Neue Erkenntnisse in Neusser Stadtgeschichte Wo begann der Bau vom Quirinus-Münster wirklich?

Neuss · Das Quirinus-Münster ist seit über 900 Jahren ein echtes Wahrzeichen von Neuss. Wo der Bau der Kirche genau angefangen hat, blieb bisher ungeklärt. In seiner Dissertation widmet sich Cornelius Hopp genau dieser Frage – und teilt neue Erkenntnisse im Stadtarchiv.

Buchautor Cornelius Hopp (r.) mit Archivleiter Metzdorf.

Foto: Foto: Judith Michaelis (jumi)

Für Neuss ist das Quirinusmünster das Wahrzeichen der Stadt, sogar identitätsstiftend, wie Stadtarchivleiter Jens Metzdorf es beschreibt. Bislang wurde in der Literatur und der Forschung viel darüber diskutiert, wo mit dem Bau begonnen wurde. „Genau an diesem Punkt wollte ich mit meinem Projekt ansetzen“, sagt Kunsthistoriker Cornelius Hopp. Der einzige Anhaltspunkt für seine Recherche war eine Inschrift, die belegt, dass der Bau im Jahr 1209 startete. Auf 448 Seiten erklärt Hopp, der beim Landesamt für Denkmalpflege in Hessen arbeitet, wie er vorgegangen ist – und welche Neuheiten sich ergeben haben.

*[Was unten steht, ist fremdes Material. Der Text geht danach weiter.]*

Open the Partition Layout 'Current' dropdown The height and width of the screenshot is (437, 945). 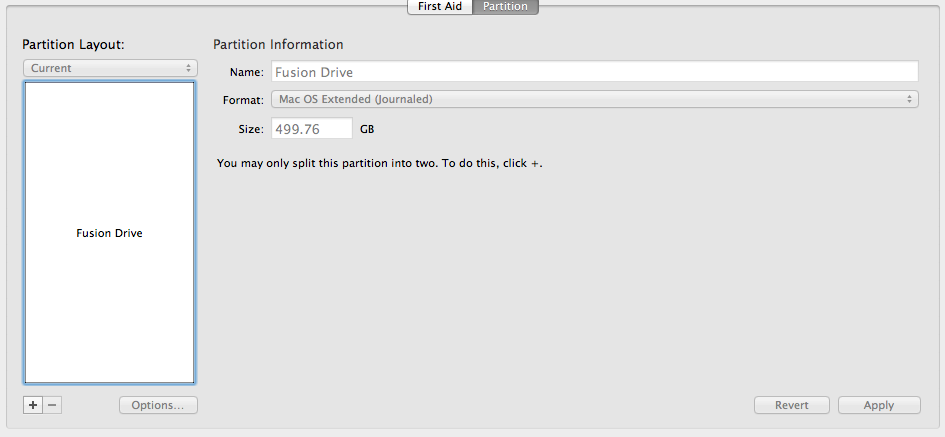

Laut Hopp sind die Emporen und deren Aufgänge nämlich nicht von Anfang an vorgesehen gewesen, sondern erst zu einem späteren Zeitpunkt eingearbeitet worden. Somit kommt er zu dem Schluss, dass ein bestehender Westbau in den Kirchenbau integriert wurde. Dieser Grundstein aus dem Jahr 1209 müsse sich dann auf den Baubeginn im Osten mit dem Altarbereich als „heiligen Ort“ beziehen. Hopp vertritt außerdem die These, dass sich Neusser Baumeister auf den Limburger Dom beziehen. Der sei älter als bisher gedacht, das hätte die moderne Holz-Untersuchung (Jahresringe) ergeben. In Limburg sei ab 1190 gebaut worden.

Nicht nur zu der Inspiration findet Hopp klare Worte: Als spätromanische Kirche diene St. Quirin als Vorlage für andere sakrale Bauten im Rheinland. Beispielhaft nannte er St. Vitus in Mönchengladbach oder St. Suitbertus in Kaiserswerth oder auch verschiedene Bauten in Xanten. „Das Quirinus-Münster spielt somit in einer hohen Liga, die in der Kunstgeschichte und der Architektur sehr bedeutend sind“ , sagt Doktorvater Klaus Gereon Beuckers von der Christian-Albrechts-Universität in Kiel.

Für Beuckers sei das Buch von Hopp ein echter Neuanfang, der Diskussionen anregen wird. „In der Vergangenheit wurde immer gesagt, dass die Kirche von einem Übergangsstil geprägt sei, dem ist aber nicht so“, betont Beuckers. Auch wenn diese Annahme eine Berechtigung habe, sei das Quirinus-Münster viel mehr ein Kombinationsprojekt. „Zwischen den Säulen und auch den verschiedenen Bauelementen ist kein direkter Übergang“, so Hopp. Man habe in der Forschung jedoch immer einen negativen Blick darauf gehabt, weshalb der Grund dafür nie weiter hinterfragt wurde. „Wir müssen Kunstwerke wie diese und ihre Geschichte viel mehr zu schätzen wissen“, sagt Beuckers. Erst dann würde man neue Perspektiven ermöglichen, die Lücken in der Forschung aufzeigen.

Das Buch mit dem Titel „St. Quirin in Neuss und die kölnisch-niederrheinische Baukunst im späten 12. und frühen 13. Jahrhundert“ ist nun erschienen. Unterstützt wurde das Werk von Stiftungen, Institutionen und Vereinen aus der Stadt und dem Rhein-Kreis Neuss. Unter anderem von dem Kreisheimatbund und der St. Quirinus Schötzejeselle Neuss. „Für dieses Projekt haben wir eine Fördersumme gewählt, die wir vorher noch nie hatten“, sagt Beate Pricking, Präsidentin des Kreisheimatbundes. Sie sei dankbar für die klaren Neuerkenntnisse, die für alle Menschen in und um Neuss von Bedeutung sind. In Planung sei aktuell, die Daten und Ergebnisse für alle digital zugänglich zu machen.